§ Source extract
╭──
How to Give Yourself a Breast Self Exam
October is Breast Cancer Awareness Month, and there are few things as central to breast health as self-examinations. However, many women don’t know how to do a full breast self exam (BSE), so I thought I’d take this opportunity to go through the steps with you.
Remember to perform breast self-exams once a month. Over 80% of most breast problems are found through self-examination.
If you menstruate, do it two or three days after the end of your period, when your breasts are least likely to be tender or swollen. If you are not menstruating, due to menopause, surgical menopause, amenorrhea, or another cause, choose a day such as the first of the month, and perform breast self-examination each month on that day.
1. Stand before the mirror. Inspect both breasts for anything unusual, such as discharge from the nipples, rash or puckering, dimpling, or scaling of the skin.
2. Watching closely in the mirror, raise both arms over your head, stretching them up high. Examine both breasts and the underarm area.
3. Next press hands firmly on the hips and bow slightly toward the mirror as you pull your shoulders and elbows forward.
4. Raise your left arm. Use three or four fingers of your right hand to explore your left breast firmly, carefully and thoroughly feeling for any unusual lump or mass under the skin. Beginning at the outer edge, press the flat part of your fingers in small circles, moving the circles slowly around the breast. Pay attention to the tail of the breast (the area between the breast and armpit) and the armpit. Repeat this for the right breast using your left hand.
5. Gently squeeze the nipple of your left breast and look for a discharge. Repeat this for your right breast. You should see your health care practitioner if you have any discharge during the month.
6. Repeat steps 4 and 5 lying flat on your back with your arm over your head and a pillow or folded towel under the shoulder of the breast that you are examining. This position flattens the breast tissue making it easier to examine. Use the same circular motion described above in step 4. Do this for left and right breast.
If you find anything suspicious, or have any questions, report it to your health care practitioner immediately.
╰──
§ Information
╭──
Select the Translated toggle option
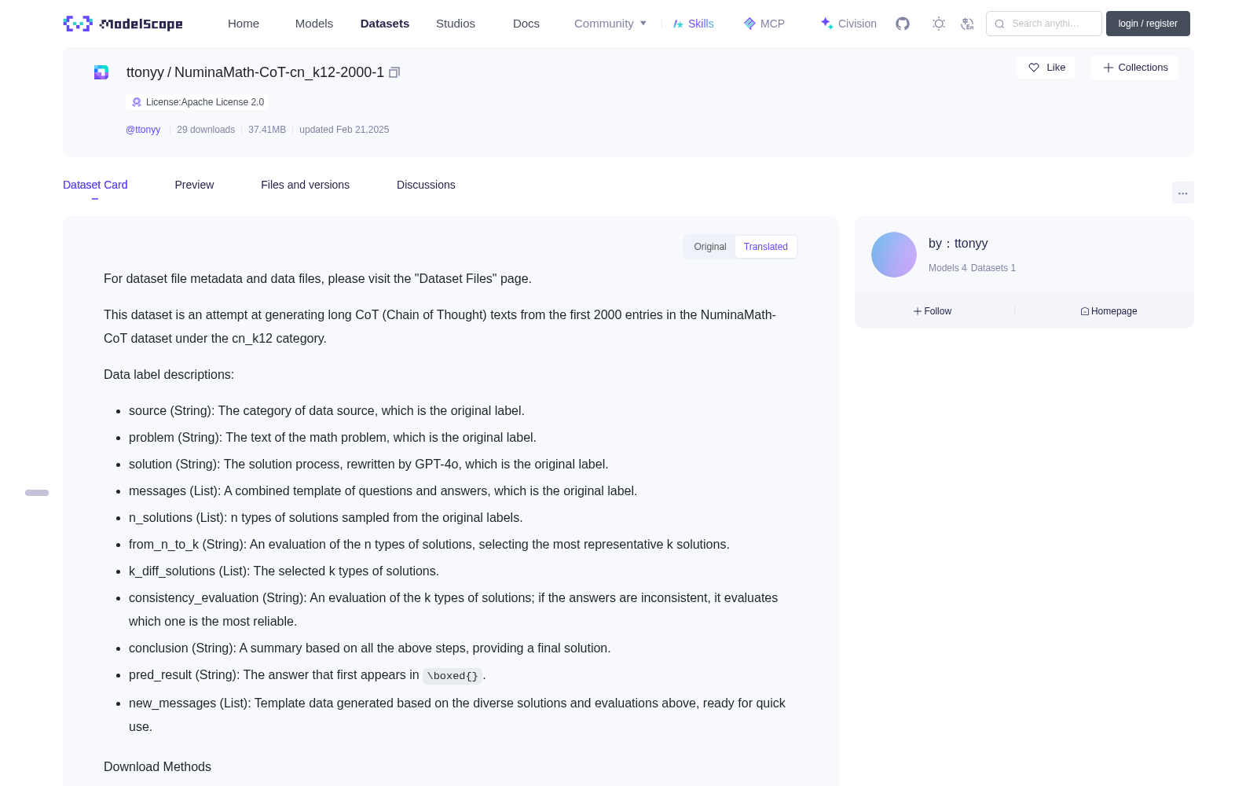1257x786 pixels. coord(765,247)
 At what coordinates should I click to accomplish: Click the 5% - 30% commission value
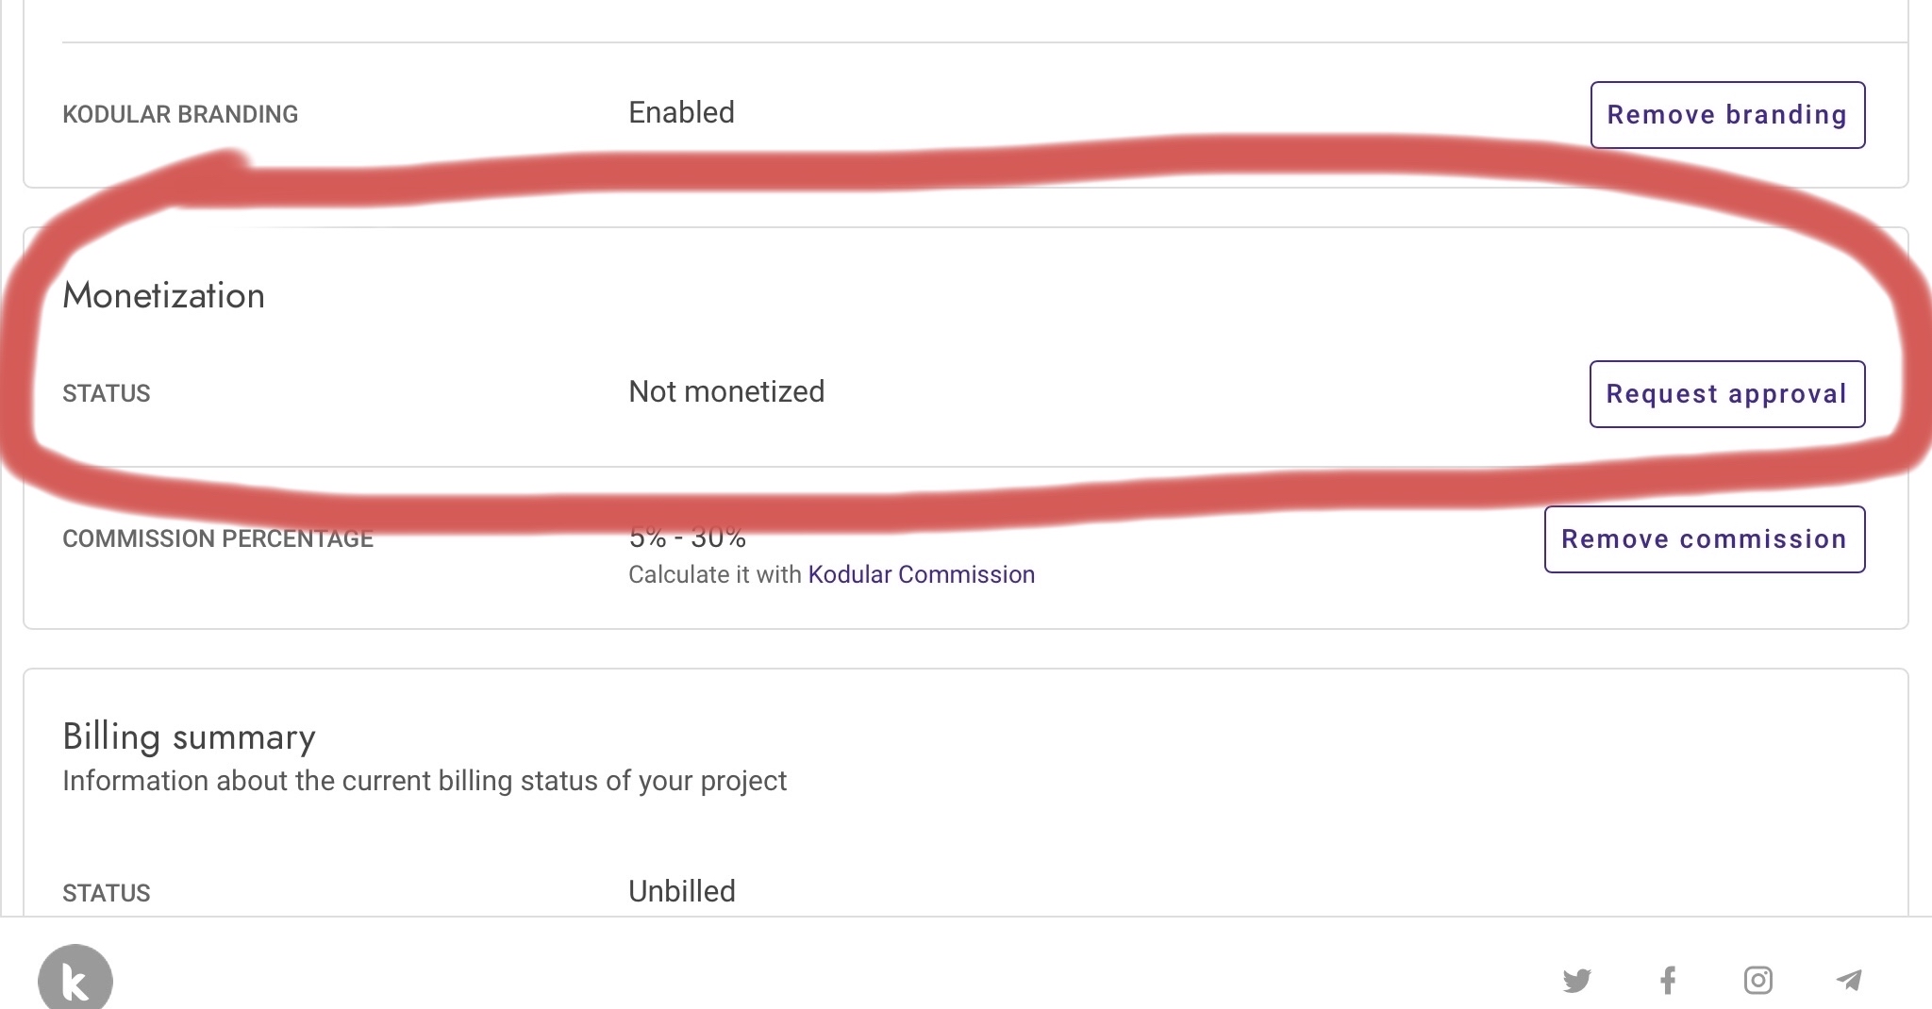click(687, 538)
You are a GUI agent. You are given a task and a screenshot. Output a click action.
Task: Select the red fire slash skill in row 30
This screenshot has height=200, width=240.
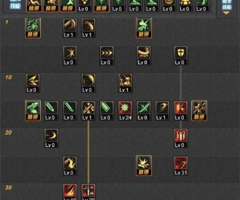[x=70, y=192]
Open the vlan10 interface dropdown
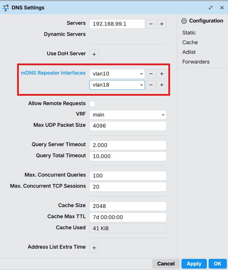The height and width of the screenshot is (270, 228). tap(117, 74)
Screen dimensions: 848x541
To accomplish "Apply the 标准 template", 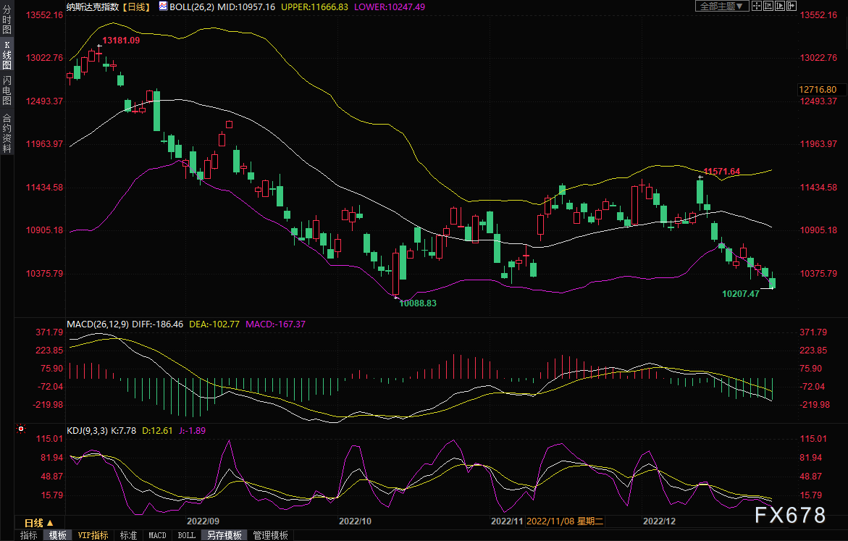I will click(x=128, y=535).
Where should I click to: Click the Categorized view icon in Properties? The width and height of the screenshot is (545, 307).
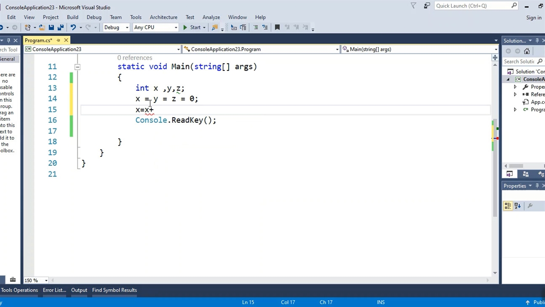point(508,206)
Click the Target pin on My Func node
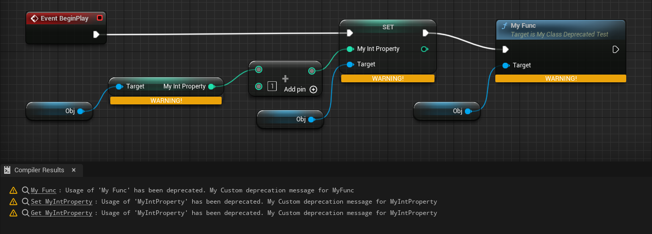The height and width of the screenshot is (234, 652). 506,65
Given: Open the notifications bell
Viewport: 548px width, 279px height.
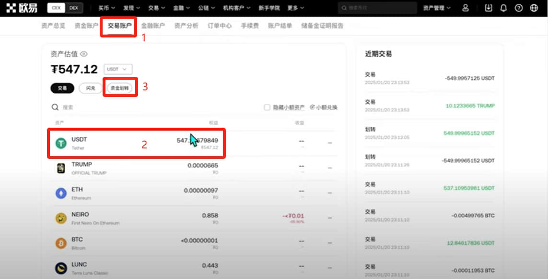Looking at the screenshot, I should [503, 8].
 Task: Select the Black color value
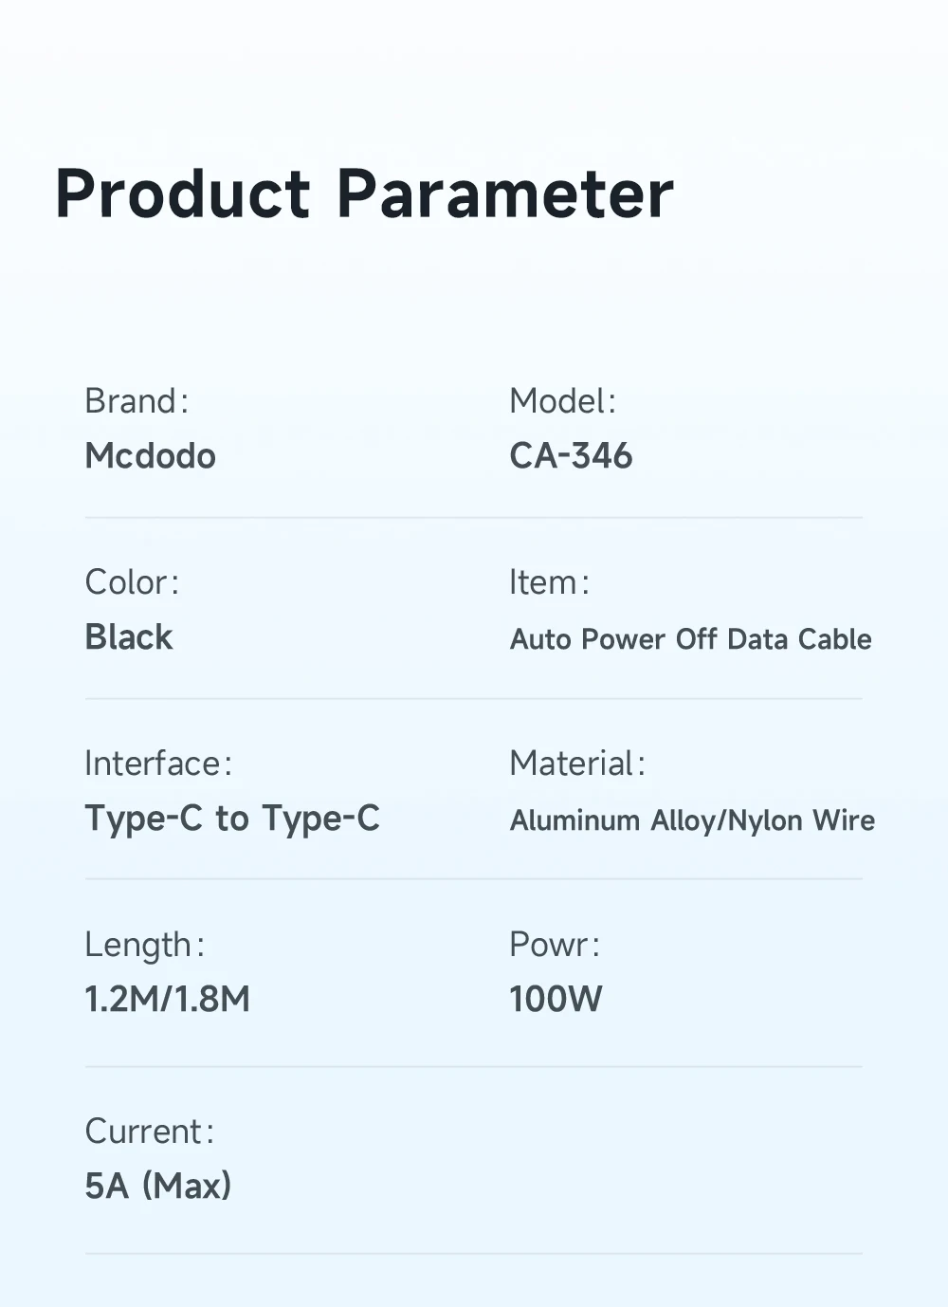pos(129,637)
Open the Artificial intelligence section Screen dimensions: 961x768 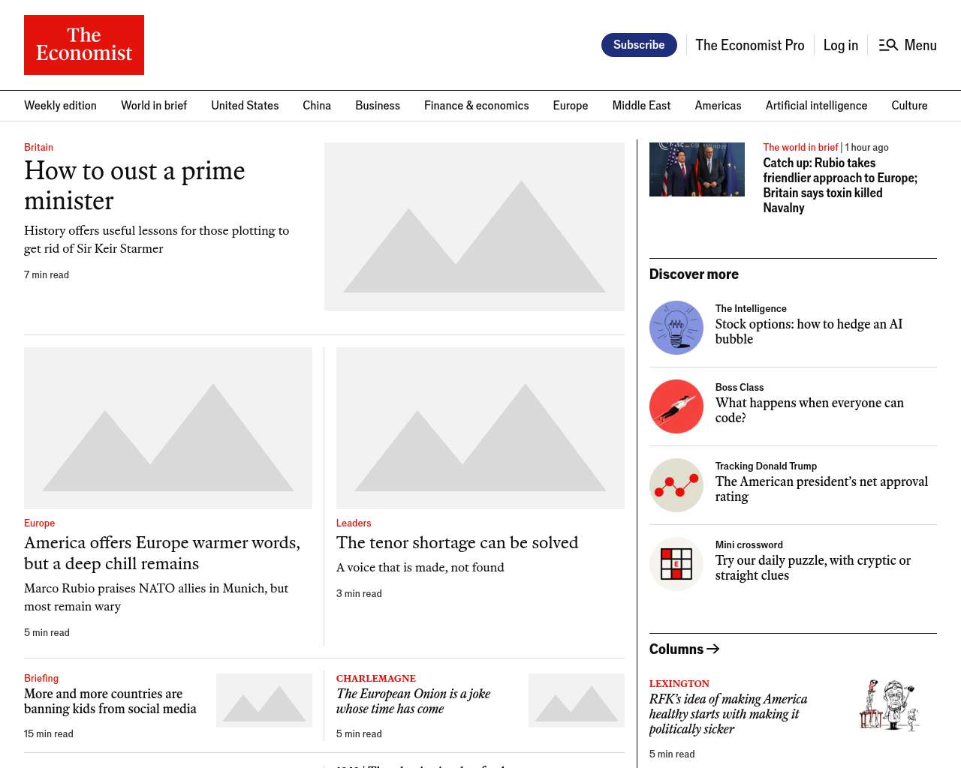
╰──
Reproduce the stretch of the breast self-exam guide from "How to Give" through "on that day.", replacing "tender" with "sore".

How to Give Yourself a Breast Self Exam
October is Breast Cancer Awareness Month, and there are few things as central to breast health as self-examinations. However, many women don’t know how to do a full breast self exam (BSE), so I thought I’d take this opportunity to go through the steps with you.
Remember to perform breast self-exams once a month. Over 80% of most breast problems are found through self-examination.
If you menstruate, do it two or three days after the end of your period, when your breasts are least likely to be sore or swollen. If you are not menstruating, due to menopause, surgical menopause, amenorrhea, or another cause, choose a day such as the first of the month, and perform breast self-examination each month on that day.